┌─ ENTRIES SHOWN

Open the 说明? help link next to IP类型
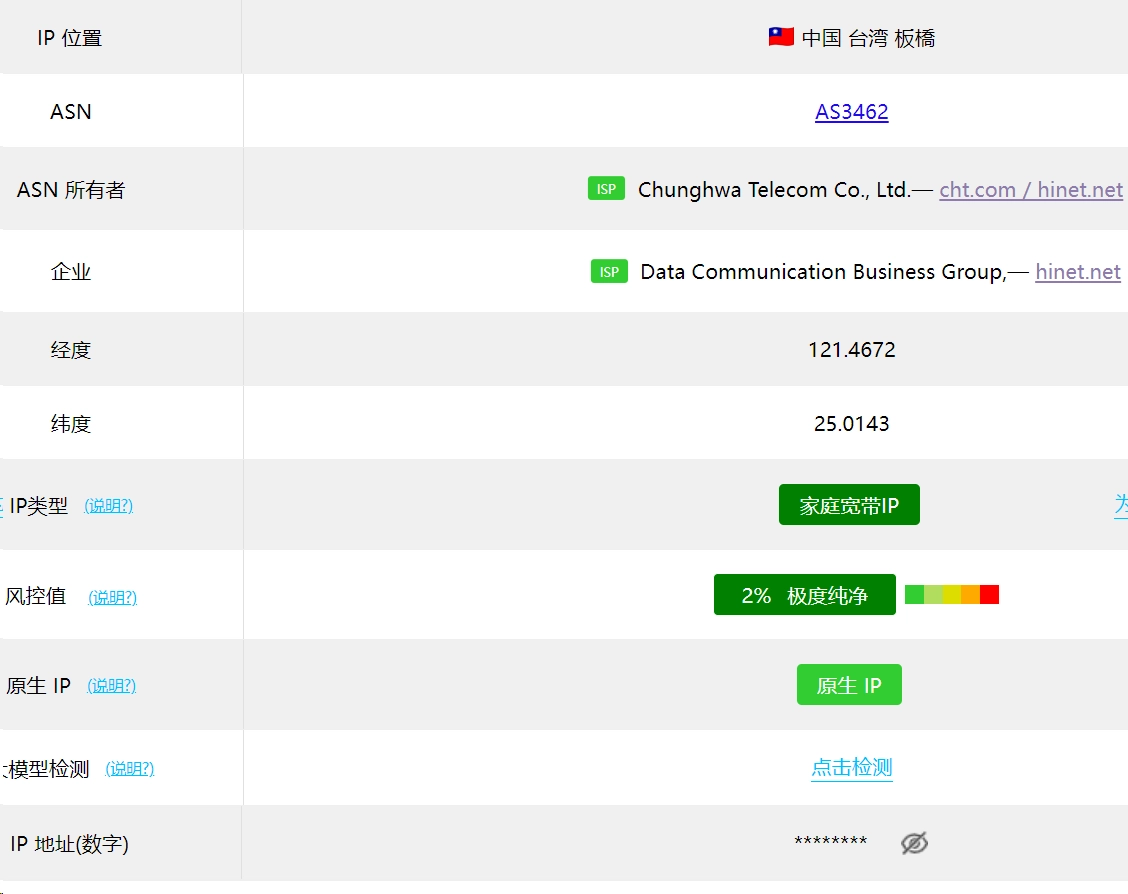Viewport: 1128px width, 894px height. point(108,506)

└─
┌─ ENTRIES SHOWN

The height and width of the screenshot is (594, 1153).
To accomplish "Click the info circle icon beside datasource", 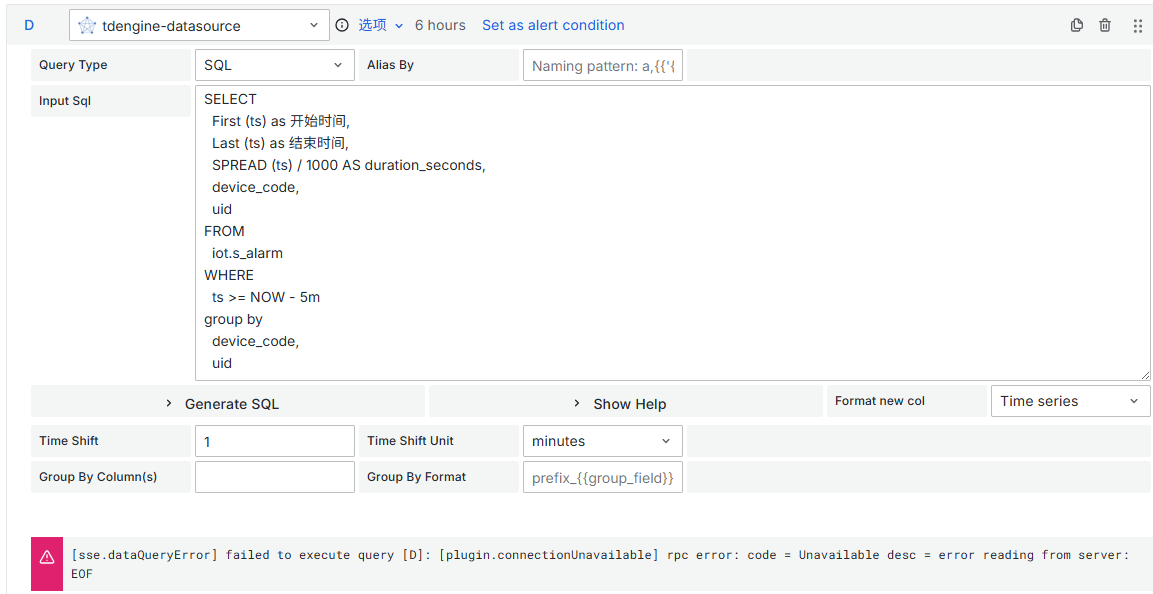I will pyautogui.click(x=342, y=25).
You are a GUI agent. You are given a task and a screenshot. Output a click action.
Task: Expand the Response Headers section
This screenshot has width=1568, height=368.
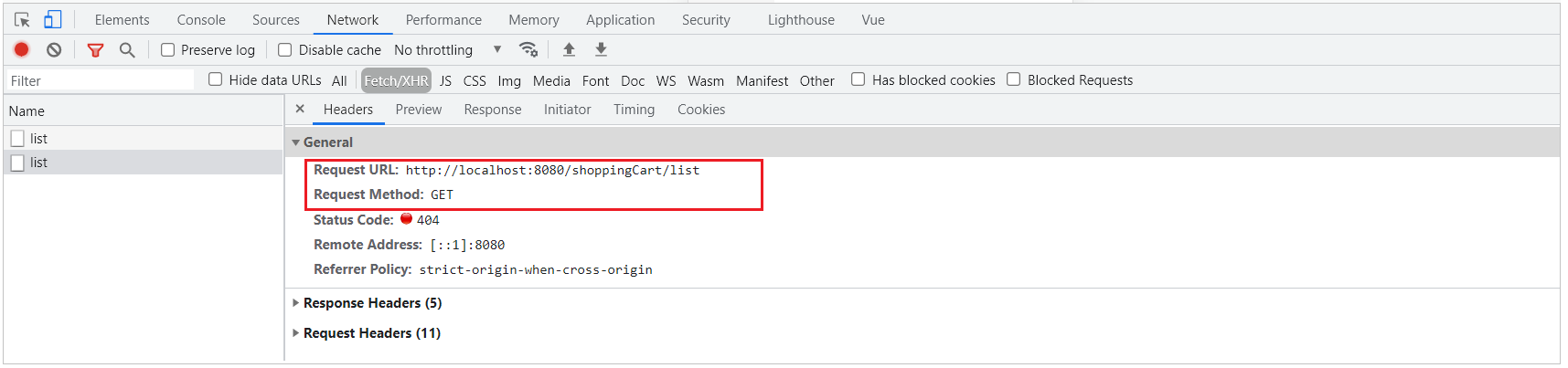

└─
┌─ ENTRIES SHOWN

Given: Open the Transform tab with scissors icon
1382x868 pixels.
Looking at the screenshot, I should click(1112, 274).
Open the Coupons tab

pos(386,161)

└─

**TASK**
Of the entries listed above, reproduce only the lines starting at the line containing "You are a GUI" and ending at the line containing "This screenshot has width=1568, height=368.". Include both, exactly as they stand.

**ANSWER AREA**
You are a GUI agent. You are given a task and a screenshot. Output a click action.
Task: Expand the Response Headers section
This screenshot has width=1568, height=368.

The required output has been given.